Os corredores estavam ainda mais tumultuados, cheios de alunos que fazem parte do grêmio de um lado pro outro carregando caixas com cartazes e pregando eles por todo lado, outros já estavam distribuindo os presentes de fato para as pessoas que estavam nos corredores. Todo aquele falso clima de confraternização me deixava enjoada. Sempre odiei o Dia do Cupido por diversas razões, parte por que num Dia do Cupido de alguns anos atrás ocorreu um dos piores acontecimentos da minha vida, e segundo por isso tudo ser uma grande falsidade.

            Essa história toda começou bem antes de eu estudar aqui, os alunos queriam fazer algo para comemorar o Valentine´s Day aqui no colégio, mas pelo que eu sei o diretor da época não permitiu que eles fizessem uma festa especialmente para isso, já que nós já fazemos baile no Dia dos Namorados em Junho e ele não queria ter mais gastos para o mesmo propósito fazendo outra festa também em Fevereiro. Por isso os alunos do grêmio da época criaram o Dia do Cupido, que não era só uma confraternização entre casais, mas também uma oportunidade de presentear os amigos, já que você pode mandar presentes e flores para qualquer um e ao final do dia, todos os alunos se reúnem e fazem uma festa para a escola toda. De uns anos para cá eles mudaram a data do evento para Maio um pouco antes das provas do fim do semestres, para não atrapalhar as comemorações do Carnaval e deixar o clima menos pesado para as provas.

Parece ótimo falando assim, mas a realidade é muito diferente. Desde que eu comecei a estudar aqui que percebi que o propósito do desse dia é o completo oposto disso. Acabou que com o tempo tudo isso virou uma grande competição, um luta de egos, e quem ganha mais presentes é o vencedor.Todo ano a disputa fica entre Joanna, Jhulie ou outra líder de torcida qualquer. Eu nunca disse isso para minhas amigas, nunca tive coragem de me abrir com elas de tal forma, mas para mim isso tudo não passa de uma grande besteira. Era para ser um dia legal onde você pode presentear seus amigos e no fim do dia festejar com eles, mas é só mais uma competição ridícula e insignificante, mas para Joanna, Ally e Sophia é algo de extrema importância então eu nunca discuti sobre isso, mas só de ver toda essa falsidade nos corredores fico bastante incomodada, e acho que não sou a única.

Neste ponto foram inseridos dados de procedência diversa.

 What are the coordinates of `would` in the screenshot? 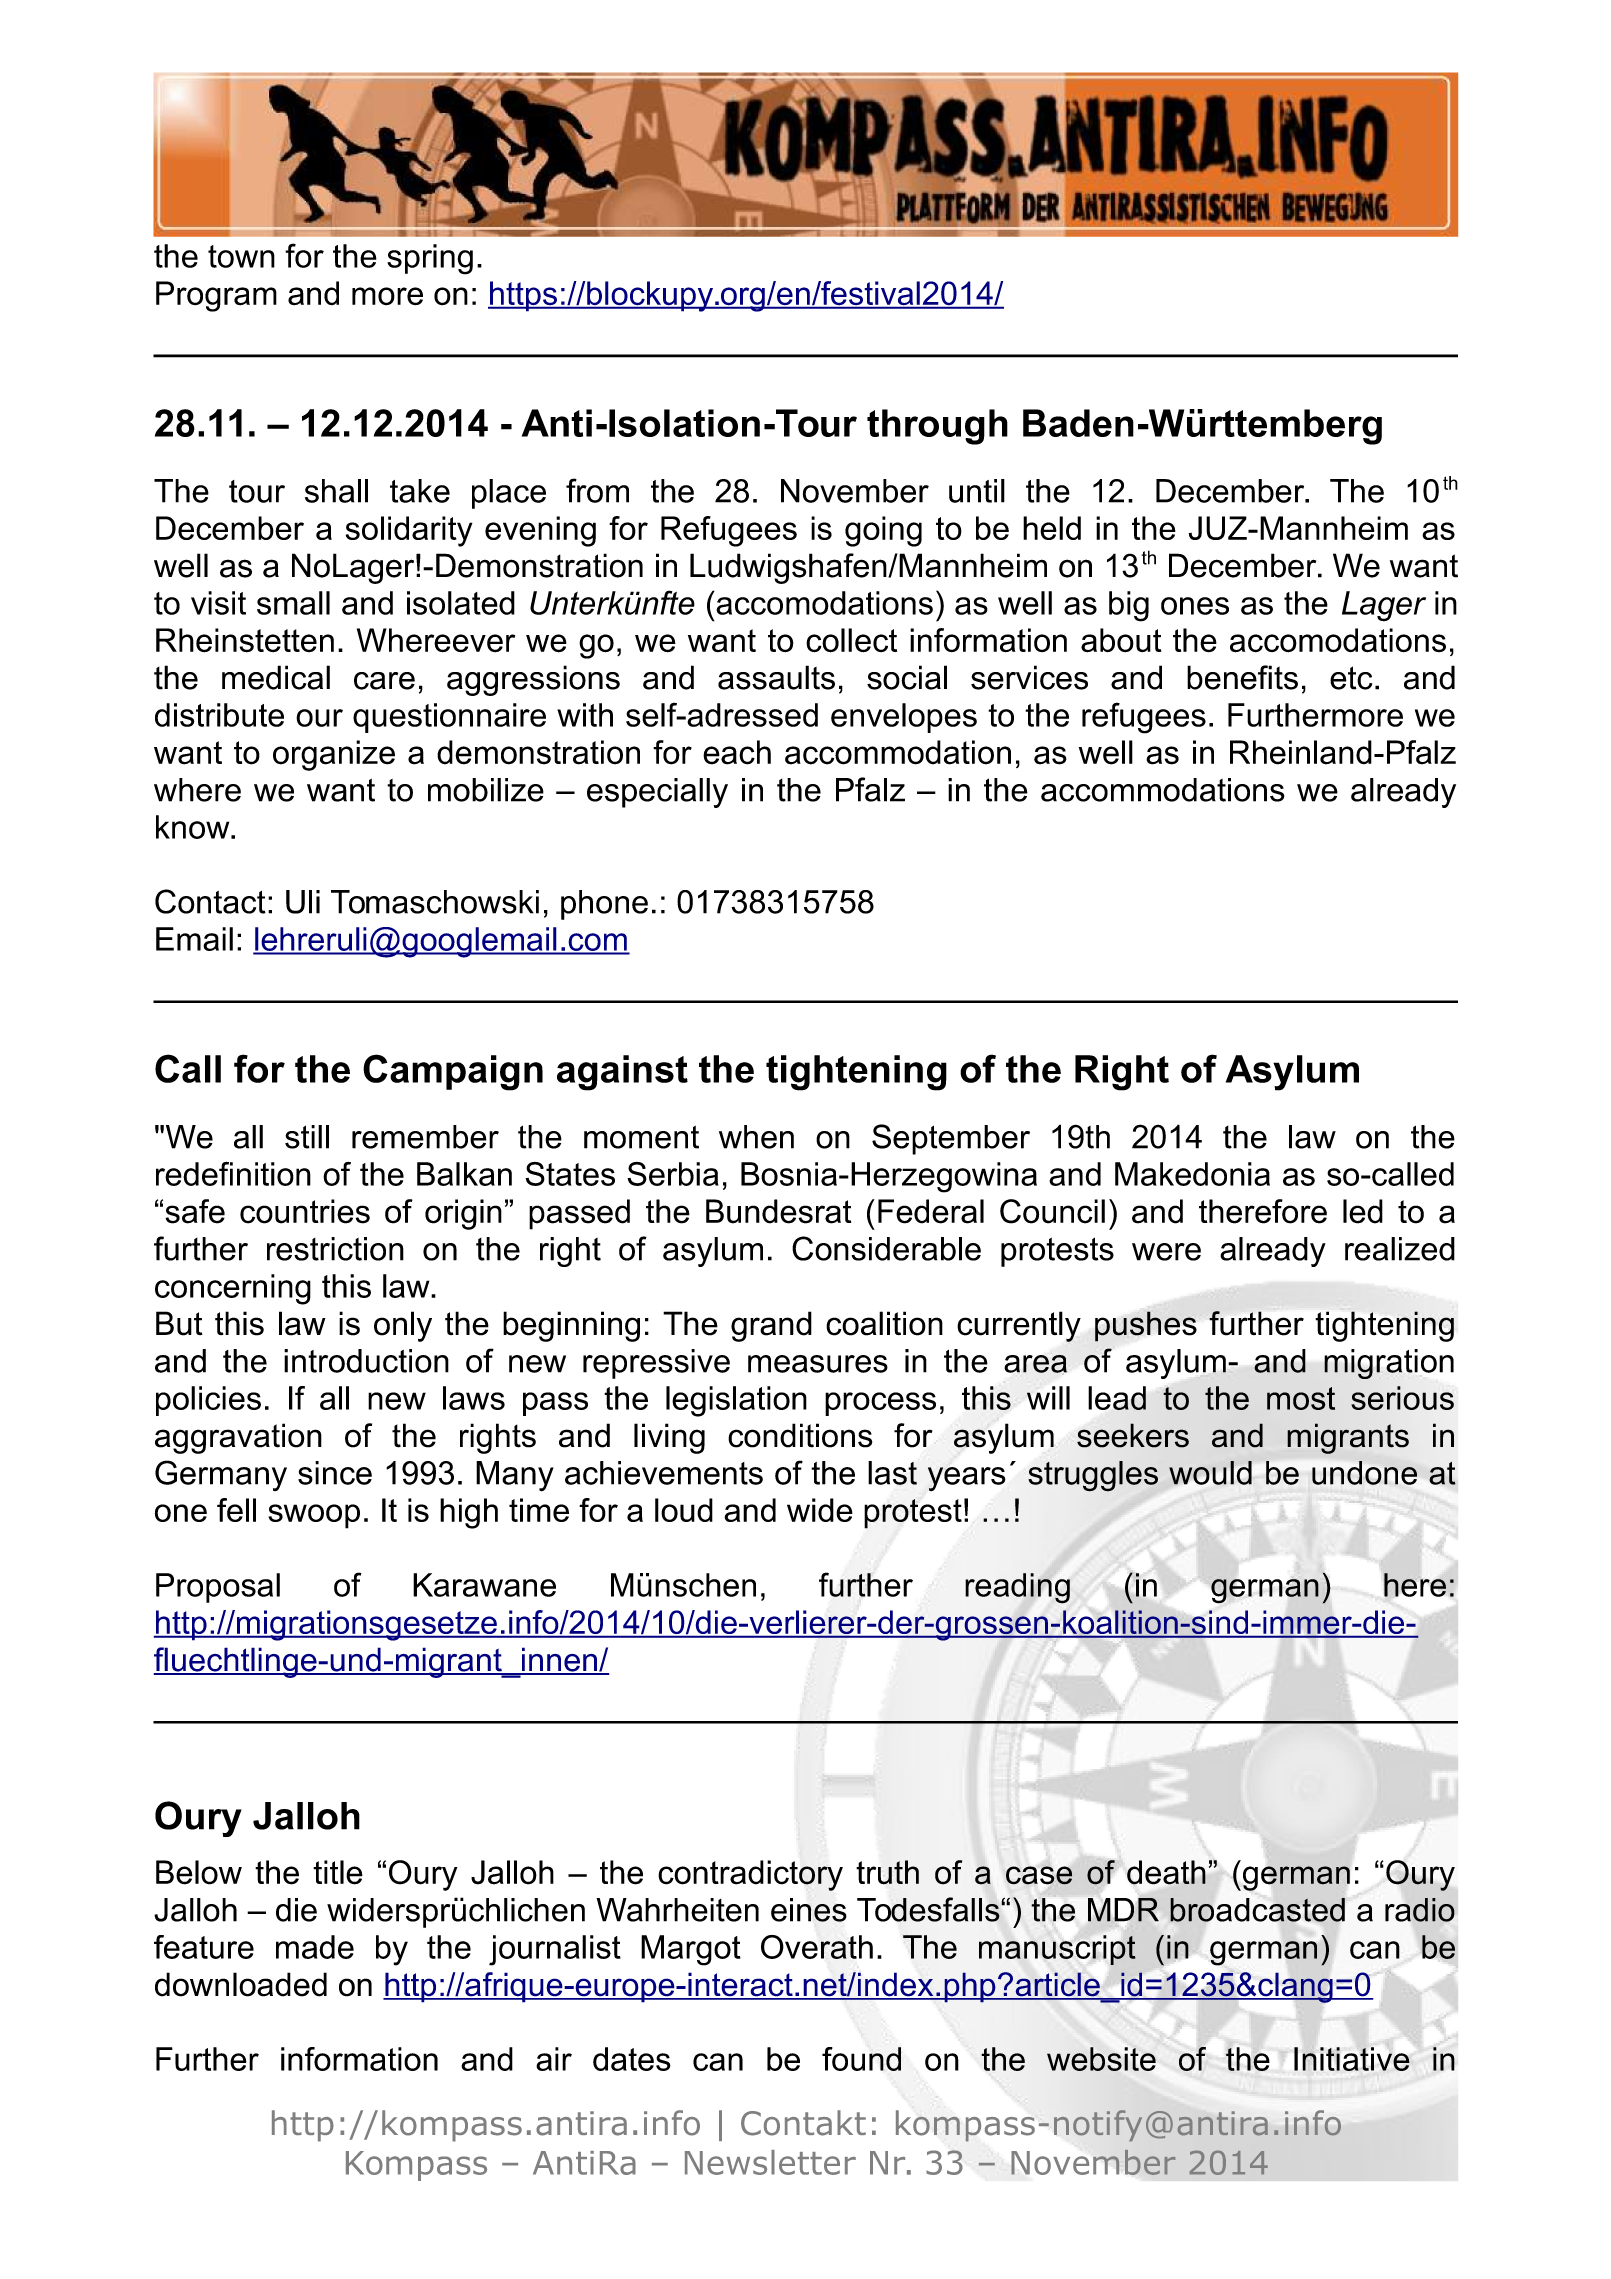 It's located at (1210, 1473).
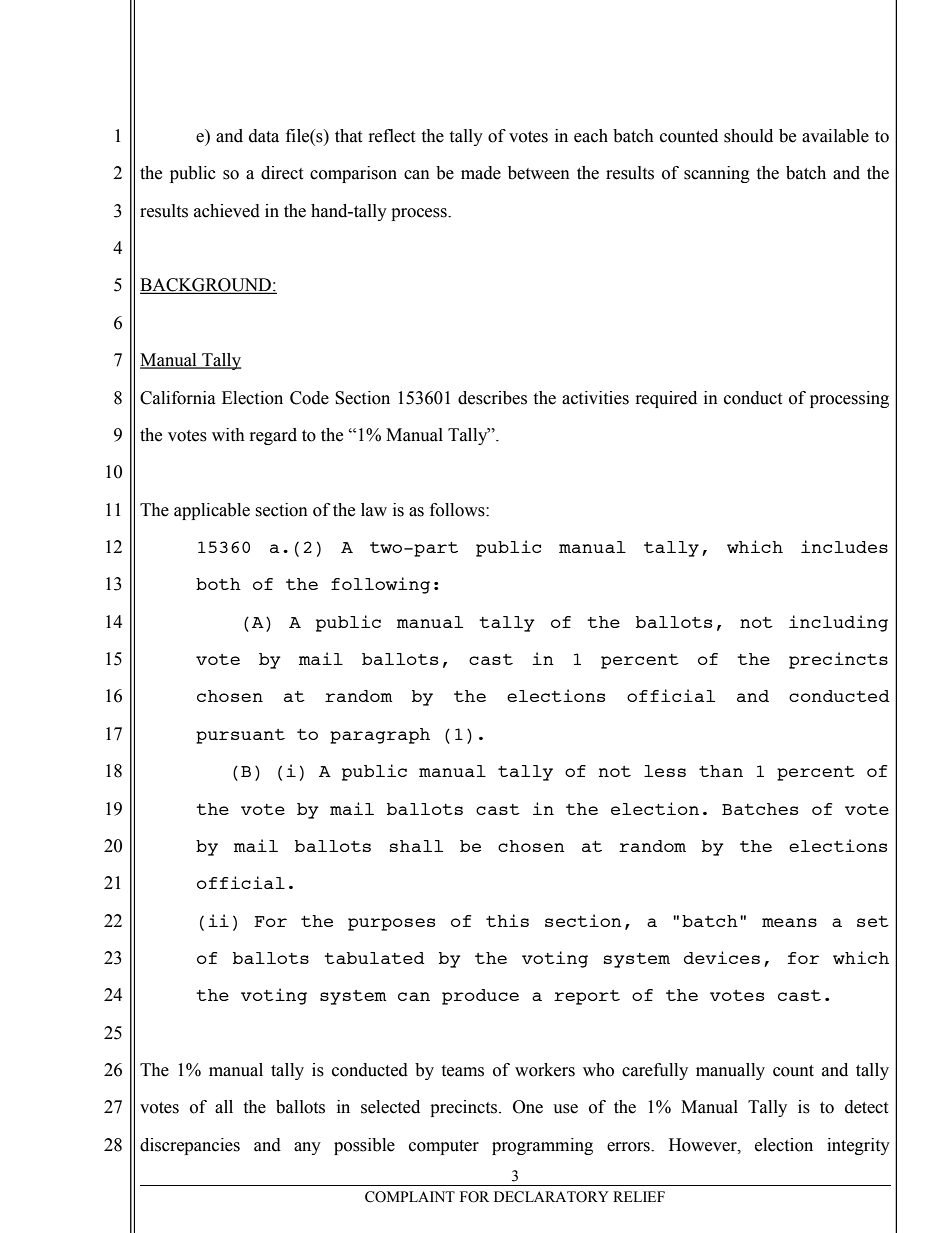 This screenshot has width=952, height=1233. What do you see at coordinates (838, 623) in the screenshot?
I see `including` at bounding box center [838, 623].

- Você precisa ser mais cuidadoso com o que faz, ou nada vai sair como o planejado, sei que não é de propósito, mas tente fazer tudo perfeito. - Carla Dias uma das garotas mais insuportáveis do Thomas Jefferson fala para Arthur quando ele estoura pela milésima vez um balão de hélio em forma de coração que estamos colocando num arranjo.

- Estou fazendo de propósito - Arthur disse com desdém o que deixou Carla Dias furiosa em apenas um segundo e eu não sei o que me deixou mais animada; a raiva dela, ou perceber que ele estava tão disposto a estragar tudo aquilo quanto eu - e o que eu planejo  é estourar cada uma dessas bolas e vazar daqui se você não for encher o saco de outro! - ele disse ainda sem emoção na voz, a encarando.

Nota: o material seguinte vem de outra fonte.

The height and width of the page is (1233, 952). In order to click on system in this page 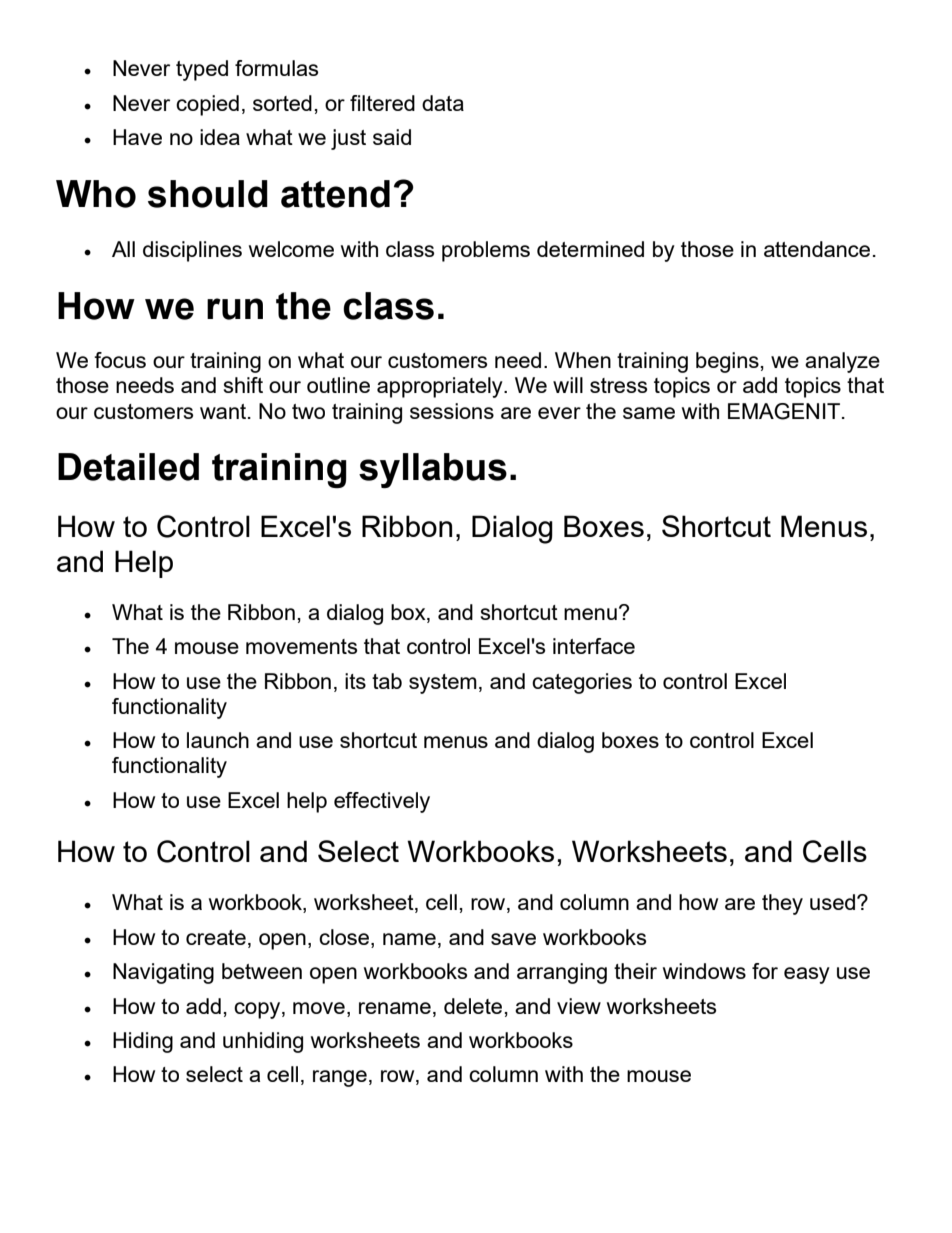, I will do `click(443, 684)`.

Nunca vi ela tão vermelha, parecia que alguém tinha xingado a mãe dela e eu não pude conter um leve sorriso. Carla Dias era uma piada pronta: ela se achava melhor que todo mundo da escola, vivia cagando regra por aí e sempre dava um jeito de entrar em contato com os professores e contar tudo de errado que qualquer um fazia, além do fato de por conta disso ela não ter nenhum amigo de verdade, e ficar andando sozinha por aí como uma inquisidora. Ela é a menina mais fofoqueira que o Thomas Jefferson já viu e sempre dava um jeito de descobrir tudo sobre todo mundo, inclusive foi ela que espalhou o boato de que a Joanna tendo um caso com o namorado da Jhulie, sobre o meu namoro com o Fernando, a separação dos pais da Ally e por aí vai.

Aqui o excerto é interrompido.